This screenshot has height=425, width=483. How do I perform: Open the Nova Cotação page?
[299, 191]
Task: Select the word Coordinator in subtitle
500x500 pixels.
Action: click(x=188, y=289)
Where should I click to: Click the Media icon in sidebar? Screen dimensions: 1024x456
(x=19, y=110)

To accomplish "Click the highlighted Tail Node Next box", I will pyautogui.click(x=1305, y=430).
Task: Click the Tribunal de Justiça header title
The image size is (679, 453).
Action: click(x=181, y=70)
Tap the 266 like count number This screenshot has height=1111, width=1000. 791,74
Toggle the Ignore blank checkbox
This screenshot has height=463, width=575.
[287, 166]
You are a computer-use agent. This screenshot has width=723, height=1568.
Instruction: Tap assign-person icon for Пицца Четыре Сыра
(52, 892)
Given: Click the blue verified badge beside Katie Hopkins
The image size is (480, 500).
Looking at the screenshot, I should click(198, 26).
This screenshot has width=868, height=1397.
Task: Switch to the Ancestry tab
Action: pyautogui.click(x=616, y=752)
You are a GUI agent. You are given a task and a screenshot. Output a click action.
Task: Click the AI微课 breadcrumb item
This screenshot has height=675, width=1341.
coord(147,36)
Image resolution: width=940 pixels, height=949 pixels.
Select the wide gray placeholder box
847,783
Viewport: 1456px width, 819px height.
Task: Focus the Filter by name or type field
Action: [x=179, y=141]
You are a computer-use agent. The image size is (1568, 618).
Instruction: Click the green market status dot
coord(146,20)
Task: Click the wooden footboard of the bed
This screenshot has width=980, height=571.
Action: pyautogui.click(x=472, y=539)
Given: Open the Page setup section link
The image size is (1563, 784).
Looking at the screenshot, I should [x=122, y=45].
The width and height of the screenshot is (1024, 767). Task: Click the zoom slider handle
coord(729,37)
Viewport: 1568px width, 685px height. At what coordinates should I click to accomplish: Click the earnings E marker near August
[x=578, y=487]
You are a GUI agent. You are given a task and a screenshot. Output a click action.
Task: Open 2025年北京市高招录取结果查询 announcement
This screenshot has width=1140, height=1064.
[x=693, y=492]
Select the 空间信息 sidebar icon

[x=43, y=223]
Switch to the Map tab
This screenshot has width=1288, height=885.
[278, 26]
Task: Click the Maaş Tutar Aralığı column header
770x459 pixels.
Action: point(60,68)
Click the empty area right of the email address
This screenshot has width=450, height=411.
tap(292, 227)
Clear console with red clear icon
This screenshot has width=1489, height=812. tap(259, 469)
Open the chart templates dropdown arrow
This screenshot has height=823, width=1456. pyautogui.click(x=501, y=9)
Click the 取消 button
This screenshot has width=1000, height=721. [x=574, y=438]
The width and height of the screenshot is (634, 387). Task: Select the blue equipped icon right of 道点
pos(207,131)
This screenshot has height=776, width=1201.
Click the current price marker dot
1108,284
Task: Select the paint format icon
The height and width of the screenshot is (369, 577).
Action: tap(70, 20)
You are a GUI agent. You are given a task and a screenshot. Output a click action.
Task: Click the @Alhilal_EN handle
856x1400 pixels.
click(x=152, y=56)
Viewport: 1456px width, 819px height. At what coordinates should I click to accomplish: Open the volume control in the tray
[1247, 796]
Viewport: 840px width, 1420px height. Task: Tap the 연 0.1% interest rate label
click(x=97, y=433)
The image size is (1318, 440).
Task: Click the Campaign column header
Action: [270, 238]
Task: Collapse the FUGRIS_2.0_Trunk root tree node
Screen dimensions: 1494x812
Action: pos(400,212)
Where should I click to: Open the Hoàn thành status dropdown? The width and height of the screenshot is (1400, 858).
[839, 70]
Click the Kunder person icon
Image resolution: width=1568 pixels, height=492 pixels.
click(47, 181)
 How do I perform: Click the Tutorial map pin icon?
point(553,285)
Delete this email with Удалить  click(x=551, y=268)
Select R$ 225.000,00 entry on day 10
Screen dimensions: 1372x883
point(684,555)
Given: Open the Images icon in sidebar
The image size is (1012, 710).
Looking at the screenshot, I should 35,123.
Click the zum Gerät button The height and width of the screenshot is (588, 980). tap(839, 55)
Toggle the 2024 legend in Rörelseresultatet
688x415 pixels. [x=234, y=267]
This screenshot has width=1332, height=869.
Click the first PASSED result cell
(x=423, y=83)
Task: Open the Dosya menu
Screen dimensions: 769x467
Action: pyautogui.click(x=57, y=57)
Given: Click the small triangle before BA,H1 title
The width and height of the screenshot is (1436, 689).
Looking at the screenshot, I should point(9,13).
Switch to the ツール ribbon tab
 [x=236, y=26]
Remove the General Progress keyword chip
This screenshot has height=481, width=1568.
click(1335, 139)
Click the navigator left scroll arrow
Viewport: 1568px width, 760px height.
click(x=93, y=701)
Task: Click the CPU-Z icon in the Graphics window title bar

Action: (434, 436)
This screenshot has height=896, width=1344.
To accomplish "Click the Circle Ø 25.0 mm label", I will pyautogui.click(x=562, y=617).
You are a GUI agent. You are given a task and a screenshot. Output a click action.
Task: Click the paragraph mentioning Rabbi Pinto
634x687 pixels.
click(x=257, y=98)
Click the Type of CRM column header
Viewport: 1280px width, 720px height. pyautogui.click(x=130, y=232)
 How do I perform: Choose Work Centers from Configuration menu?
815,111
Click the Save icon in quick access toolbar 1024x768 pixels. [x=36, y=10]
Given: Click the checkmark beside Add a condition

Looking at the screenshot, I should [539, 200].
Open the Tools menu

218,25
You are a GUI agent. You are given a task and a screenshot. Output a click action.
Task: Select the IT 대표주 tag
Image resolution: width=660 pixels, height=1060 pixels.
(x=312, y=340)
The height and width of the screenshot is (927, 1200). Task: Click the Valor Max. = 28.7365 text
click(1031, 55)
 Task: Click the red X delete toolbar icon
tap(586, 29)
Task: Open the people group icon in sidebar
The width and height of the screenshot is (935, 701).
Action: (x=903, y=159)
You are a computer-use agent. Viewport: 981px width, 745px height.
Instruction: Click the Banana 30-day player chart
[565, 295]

****************************************

• [GIVEN REQUEST]:
Rewrite all of the material above, swapping every "GUI agent" for "interface agent" and leaving everything else unchanged.

• [SOLUTION FOR THIS TASK]:
This screenshot has height=425, width=483. How do I perform: Open the Nova Cotação page?
[299, 191]
Task: Select the word Coordinator in subtitle
500x500 pixels.
Action: click(x=188, y=289)
Where should I click to: Click the Media icon in sidebar? Screen dimensions: 1024x456
(x=19, y=110)

To accomplish "Click the highlighted Tail Node Next box", I will pyautogui.click(x=1305, y=430).
Task: Click the Tribunal de Justiça header title
The image size is (679, 453).
Action: click(x=181, y=70)
Tap the 266 like count number This screenshot has height=1111, width=1000. 791,74
Toggle the Ignore blank checkbox
This screenshot has height=463, width=575.
[287, 166]
You are a computer-use agent. This screenshot has width=723, height=1568.
Instruction: Tap assign-person icon for Пицца Четыре Сыра
(52, 892)
Given: Click the blue verified badge beside Katie Hopkins
The image size is (480, 500).
Looking at the screenshot, I should click(198, 26).
This screenshot has width=868, height=1397.
Task: Switch to the Ancestry tab
Action: pyautogui.click(x=616, y=752)
You are a interface agent. You are given a task and a screenshot. Output a click action.
Task: Click the AI微课 breadcrumb item
This screenshot has height=675, width=1341.
coord(147,36)
Image resolution: width=940 pixels, height=949 pixels.
Select the wide gray placeholder box
847,783
Viewport: 1456px width, 819px height.
Task: Focus the Filter by name or type field
Action: [x=179, y=141]
You are a computer-use agent. The image size is (1568, 618).
Instruction: Click the green market status dot
coord(146,20)
Task: Click the wooden footboard of the bed
This screenshot has width=980, height=571.
Action: pyautogui.click(x=472, y=539)
Given: Open the Page setup section link
The image size is (1563, 784).
Looking at the screenshot, I should [x=122, y=45].
The width and height of the screenshot is (1024, 767). Task: Click the zoom slider handle
coord(729,37)
Viewport: 1568px width, 685px height. At what coordinates should I click to accomplish: Click the earnings E marker near August
[x=578, y=487]
You are a interface agent. You are given a task and a screenshot. Output a click action.
Task: Open 2025年北京市高招录取结果查询 announcement
This screenshot has width=1140, height=1064.
[x=693, y=492]
Select the 空间信息 sidebar icon

[x=43, y=223]
Switch to the Map tab
This screenshot has width=1288, height=885.
[278, 26]
Task: Click the Maaş Tutar Aralığı column header
770x459 pixels.
Action: point(60,68)
Click the empty area right of the email address
This screenshot has width=450, height=411.
tap(292, 227)
Clear console with red clear icon
This screenshot has width=1489, height=812. tap(259, 469)
Open the chart templates dropdown arrow
This screenshot has height=823, width=1456. pyautogui.click(x=501, y=9)
Click the 取消 button
This screenshot has width=1000, height=721. [x=574, y=438]
The width and height of the screenshot is (634, 387). Task: Select the blue equipped icon right of 道点
pos(207,131)
This screenshot has height=776, width=1201.
Click the current price marker dot
1108,284
Task: Select the paint format icon
The height and width of the screenshot is (369, 577).
Action: tap(70, 20)
You are a interface agent. You are given a task and a screenshot. Output a click action.
Task: Click the @Alhilal_EN handle
856x1400 pixels.
click(x=152, y=56)
Viewport: 1456px width, 819px height. At what coordinates should I click to accomplish: Open the volume control in the tray
[1247, 796]
Viewport: 840px width, 1420px height. Task: Tap the 연 0.1% interest rate label
click(x=97, y=433)
The image size is (1318, 440).
Task: Click the Campaign column header
Action: [270, 238]
Task: Collapse the FUGRIS_2.0_Trunk root tree node
Screen dimensions: 1494x812
Action: pos(400,212)
Where should I click to: Open the Hoàn thành status dropdown? The width and height of the screenshot is (1400, 858).
[839, 70]
Click the Kunder person icon
Image resolution: width=1568 pixels, height=492 pixels.
click(47, 181)
 How do I perform: Click the Tutorial map pin icon?
point(553,285)
Delete this email with Удалить  click(x=551, y=268)
Select R$ 225.000,00 entry on day 10
Screen dimensions: 1372x883
point(684,555)
Given: Open the Images icon in sidebar
The image size is (1012, 710).
Looking at the screenshot, I should 35,123.
Click the zum Gerät button The height and width of the screenshot is (588, 980). tap(839, 55)
Toggle the 2024 legend in Rörelseresultatet
688x415 pixels. [x=234, y=267]
This screenshot has width=1332, height=869.
Click the first PASSED result cell
(x=423, y=83)
Task: Open the Dosya menu
Screen dimensions: 769x467
Action: pyautogui.click(x=57, y=57)
Given: Click the small triangle before BA,H1 title
The width and height of the screenshot is (1436, 689).
Looking at the screenshot, I should point(9,13).
Switch to the ツール ribbon tab
 [x=236, y=26]
Remove the General Progress keyword chip
This screenshot has height=481, width=1568.
click(1335, 139)
Click the navigator left scroll arrow
Viewport: 1568px width, 760px height.
click(x=93, y=701)
Task: Click the CPU-Z icon in the Graphics window title bar

Action: (434, 436)
This screenshot has height=896, width=1344.
To accomplish "Click the Circle Ø 25.0 mm label", I will pyautogui.click(x=562, y=617).
You are a interface agent. You are given a task and a screenshot. Output a click action.
Task: Click the paragraph mentioning Rabbi Pinto
634x687 pixels.
click(x=257, y=98)
Click the Type of CRM column header
Viewport: 1280px width, 720px height. pyautogui.click(x=130, y=232)
 How do I perform: Choose Work Centers from Configuration menu?
815,111
Click the Save icon in quick access toolbar 1024x768 pixels. [x=36, y=10]
Given: Click the checkmark beside Add a condition

Looking at the screenshot, I should [539, 200].
Open the Tools menu

218,25
You are a interface agent. You are given a task and a screenshot. Output a click action.
Task: Select the IT 대표주 tag
Image resolution: width=660 pixels, height=1060 pixels.
(x=312, y=340)
The height and width of the screenshot is (927, 1200). Task: Click the Valor Max. = 28.7365 text
click(1031, 55)
 Task: Click the red X delete toolbar icon
tap(586, 29)
Task: Open the people group icon in sidebar
The width and height of the screenshot is (935, 701).
Action: (x=903, y=159)
You are a computer-use agent. Viewport: 981px width, 745px height.
Instruction: Click the Banana 30-day player chart
[565, 295]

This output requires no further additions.